[Stored data]

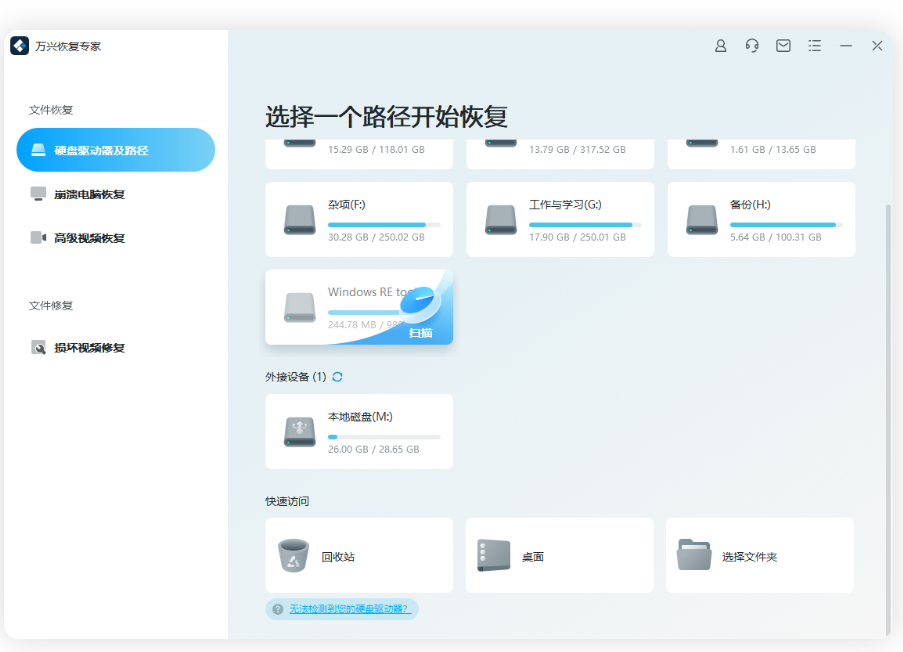Select the 工作与学习(G:) drive
The height and width of the screenshot is (652, 903).
coord(559,219)
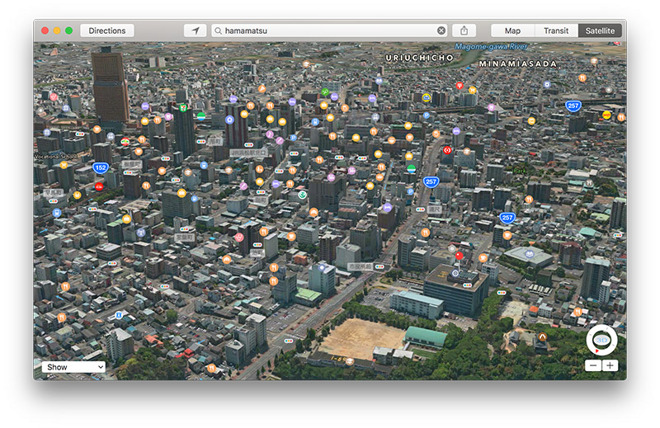660x428 pixels.
Task: Open the Share menu button
Action: coord(464,31)
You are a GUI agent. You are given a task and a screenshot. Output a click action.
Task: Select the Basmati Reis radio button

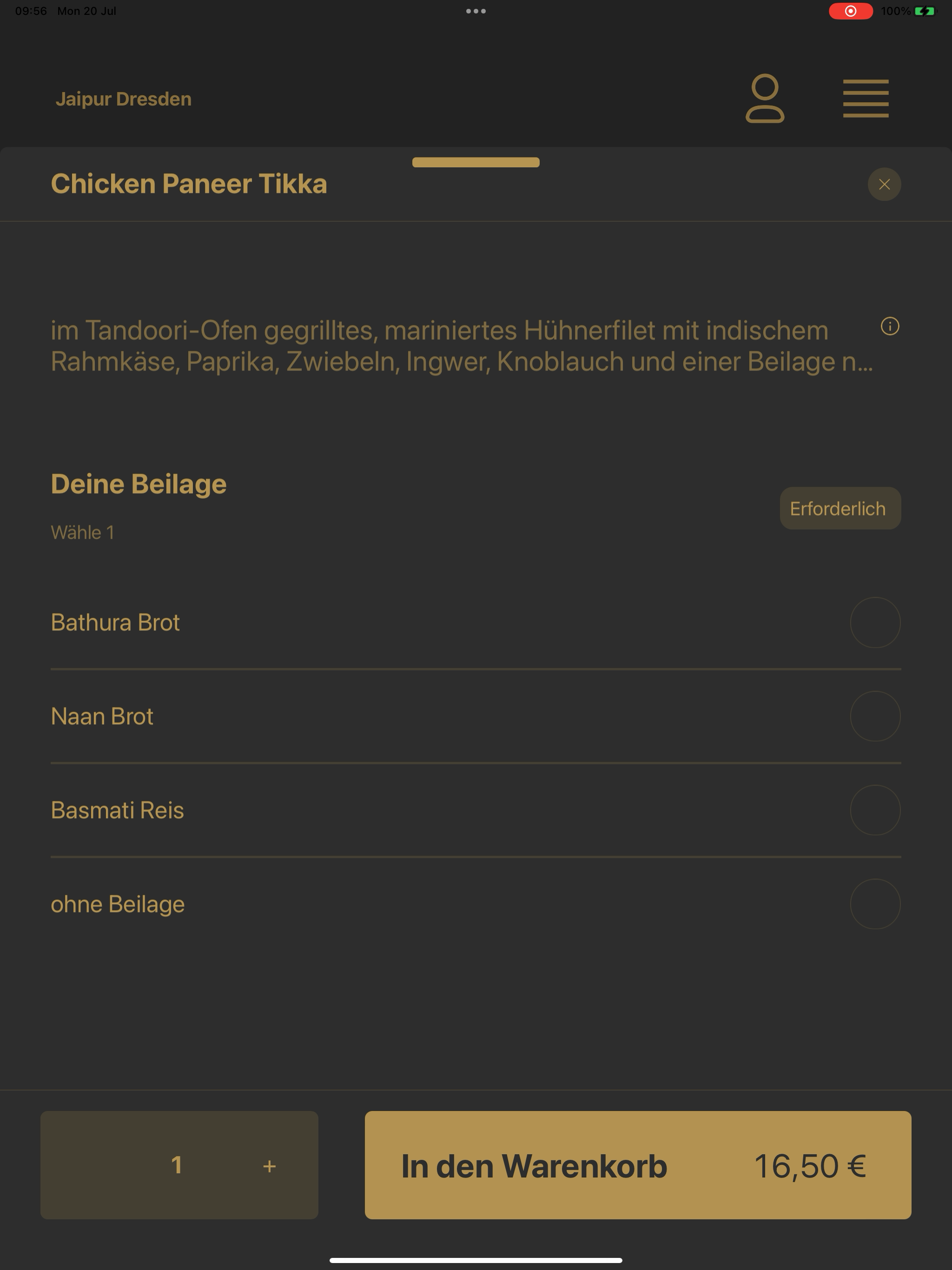875,810
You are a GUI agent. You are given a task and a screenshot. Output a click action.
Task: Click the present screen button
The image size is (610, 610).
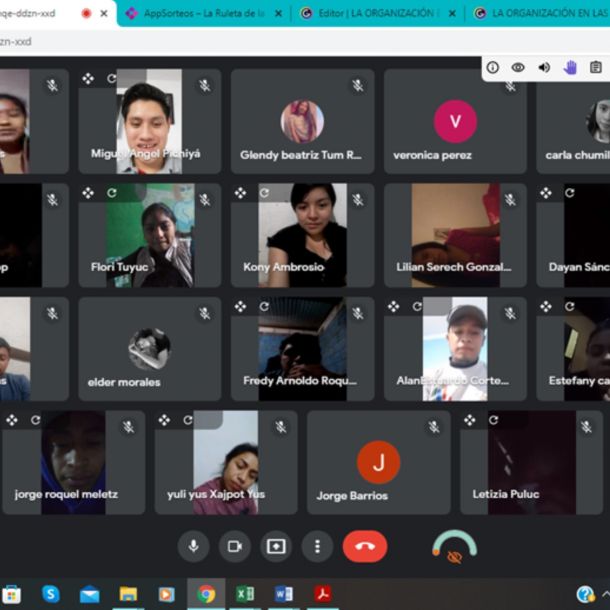click(x=276, y=546)
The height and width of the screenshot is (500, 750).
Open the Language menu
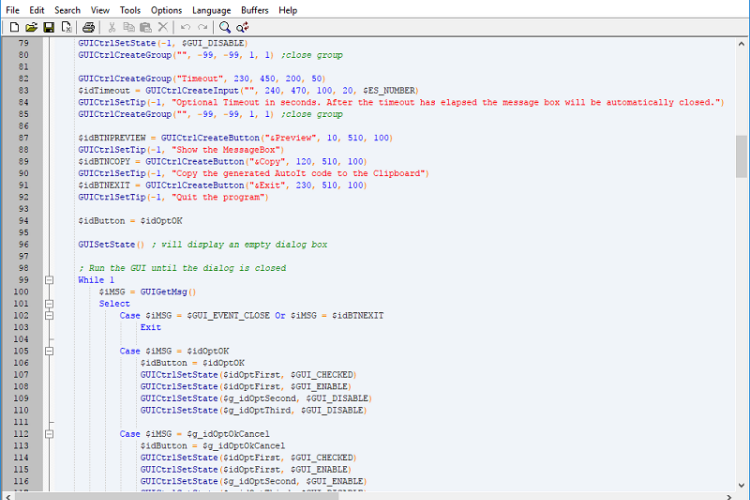[211, 10]
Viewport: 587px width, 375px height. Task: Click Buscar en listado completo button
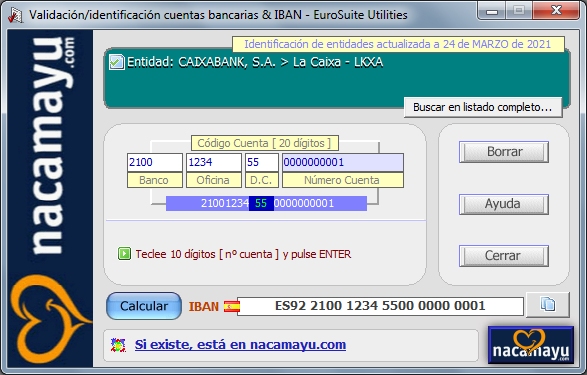tap(483, 107)
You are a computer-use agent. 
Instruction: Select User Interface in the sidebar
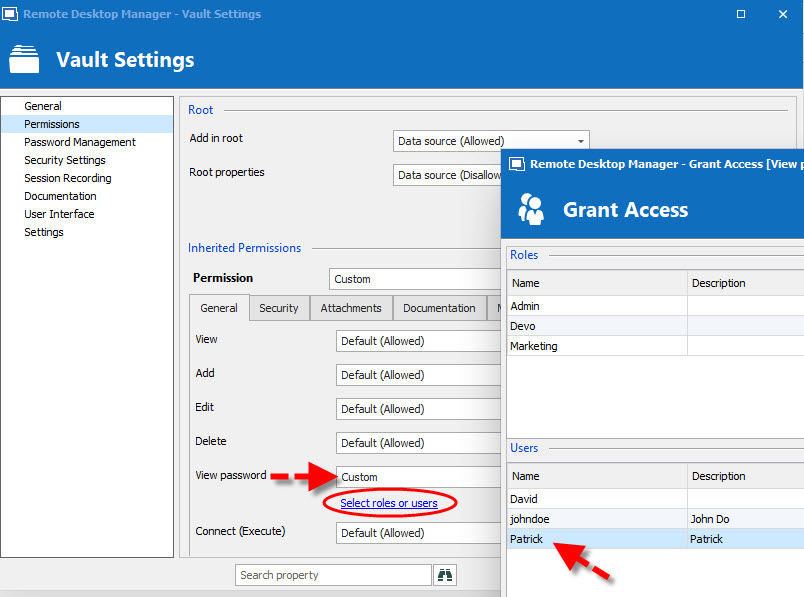[59, 214]
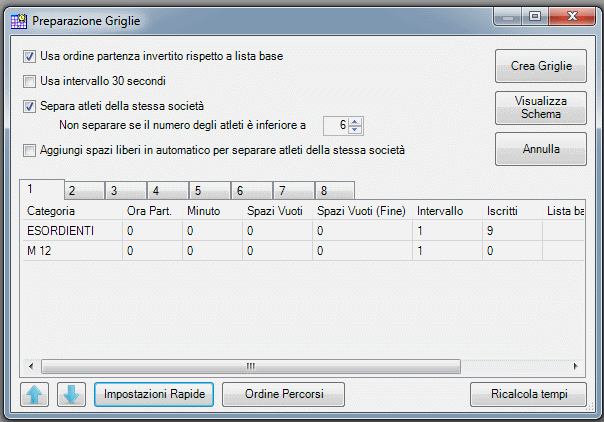
Task: Switch to tab 2
Action: click(85, 191)
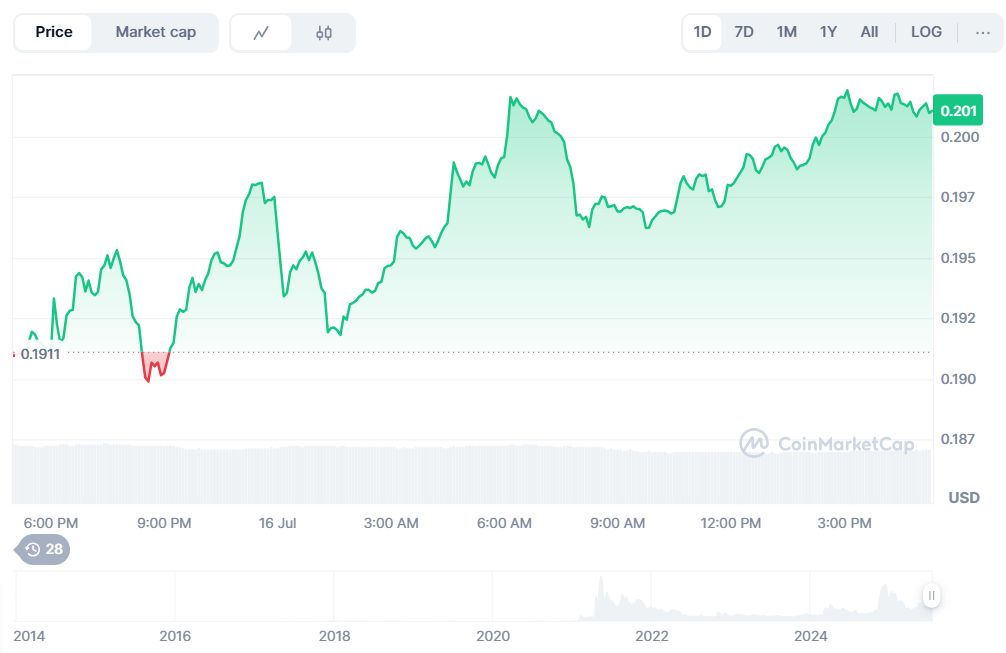Image resolution: width=1006 pixels, height=653 pixels.
Task: Select the Price tab
Action: point(54,32)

**WHAT YOU NEED TO DO:** Copy exactly the lines from the line that contains "You are a computer-use agent." through the last line of the records above, both ends included, but leave out the pictures.

**REPLY TO THE EXERCISE:**
You are a computer-use agent. 
Instruction: Select User Interface in the sidebar
[59, 214]
Task: Switch to tab 2
Action: click(85, 191)
Image resolution: width=1006 pixels, height=653 pixels.
Task: Select the Price tab
Action: point(54,32)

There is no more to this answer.